«Voglio morire» Giudice autorizza il rifiuto delle cure
Roberto Ortolan, Il Gazzettino, il 03/08/11
Mentre la legge sul "finevita" e sul biotestamento si avvicina tra le polemiche all'atto finale, nella Marca scoppia un caso clamoroso che va nella direzione opposta a quella indicata dal Parlamento e che rischia di aprire un nuovo fronte dopo i casi Welby ed Englaro.
Il giudice trevigiano Clarice Di Tullio ha firmato un decreto che concede a una donna di 48 anni, colpita da una gravissima malattia degenerativa, la possibilità di rifiutare le cure.
Lo aveva chiesto qualche mese fa quando la sue condizioni erano peggiorate. La paziente aveva affidato le sue ultime volontà al marito che, sulla base del provvedimento, è stato nominato amministratore di sostegno con la facoltà di far rispettare la scelta della moglie, ovvero il rifiuto di trattamenti medici cruciali.
La decisione del giudice è arrivata nel gennaio scorso, quando la paziente era stata ricoverata in gravi condizioni all'ospedale di Treviso. Nonostante il quadro clinico stesse precipitando, la donna aveva rifiutato sia la trasfusione - è testimone di Geova - sia la tracheostomia (cioè la tracheotomia permanente), che le avrebbe permesso di limitare il deficit respiratorio.
La malattia ha poi avuto un'evoluzione positiva tanto da consentirle di tornare a casa. Ma la donna aveva deciso comunque di affidare le sue volontà al consorte: «Non voglio che la mia vita venga prolungata se i medici sono ragionevolmente certi che le mie condizioni sono senza speranza».

- _Dati forniti_:
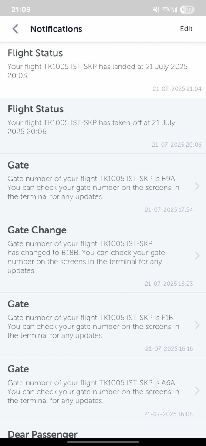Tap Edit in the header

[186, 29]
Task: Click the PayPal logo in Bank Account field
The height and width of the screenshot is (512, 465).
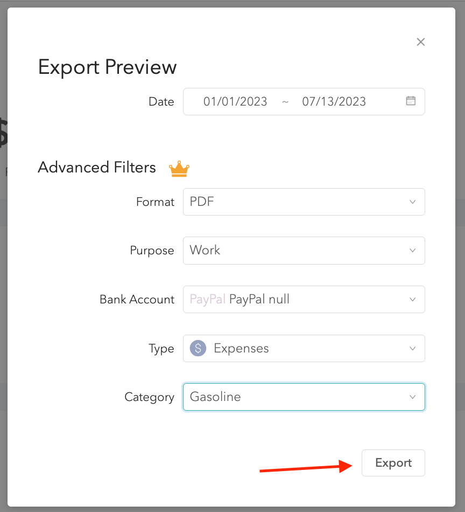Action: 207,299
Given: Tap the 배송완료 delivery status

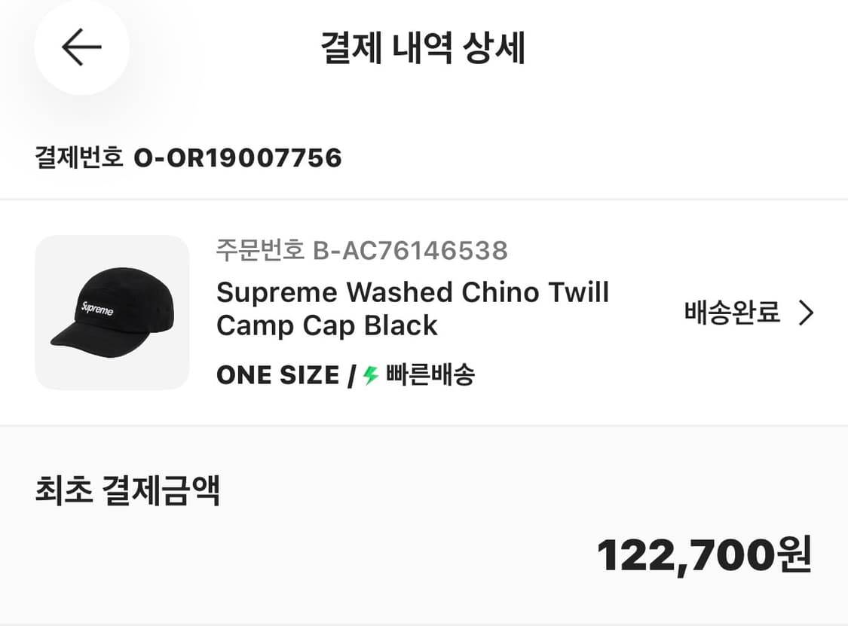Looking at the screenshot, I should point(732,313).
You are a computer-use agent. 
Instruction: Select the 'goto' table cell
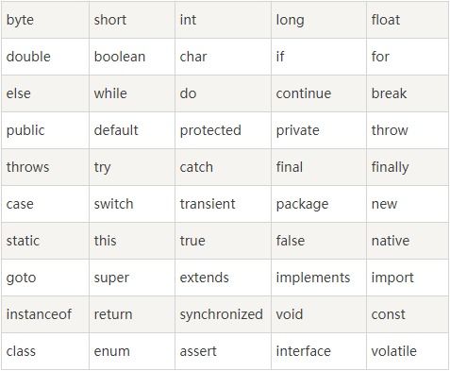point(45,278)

...

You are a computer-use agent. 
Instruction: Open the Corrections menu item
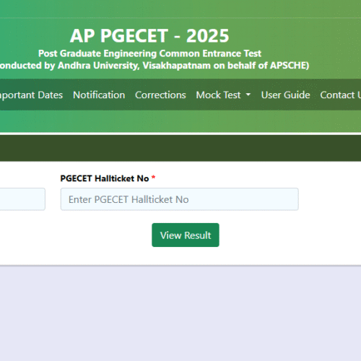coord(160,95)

- _Consegna_: Riscrivi il brano del testo sul rifiuto delle cure che parte da "Lo aveva chiesto" e arriva a "il deficit respiratorio.", sostituendo "marito" con "coniuge".

- _Risposta_:
Lo aveva chiesto qualche mese fa quando la sue condizioni erano peggiorate. La paziente aveva affidato le sue ultime volontà al coniuge che, sulla base del provvedimento, è stato nominato amministratore di sostegno con la facoltà di far rispettare la scelta della moglie, ovvero il rifiuto di trattamenti medici cruciali.
La decisione del giudice è arrivata nel gennaio scorso, quando la paziente era stata ricoverata in gravi condizioni all'ospedale di Treviso. Nonostante il quadro clinico stesse precipitando, la donna aveva rifiutato sia la trasfusione - è testimone di Geova - sia la tracheostomia (cioè la tracheotomia permanente), che le avrebbe permesso di limitare il deficit respiratorio.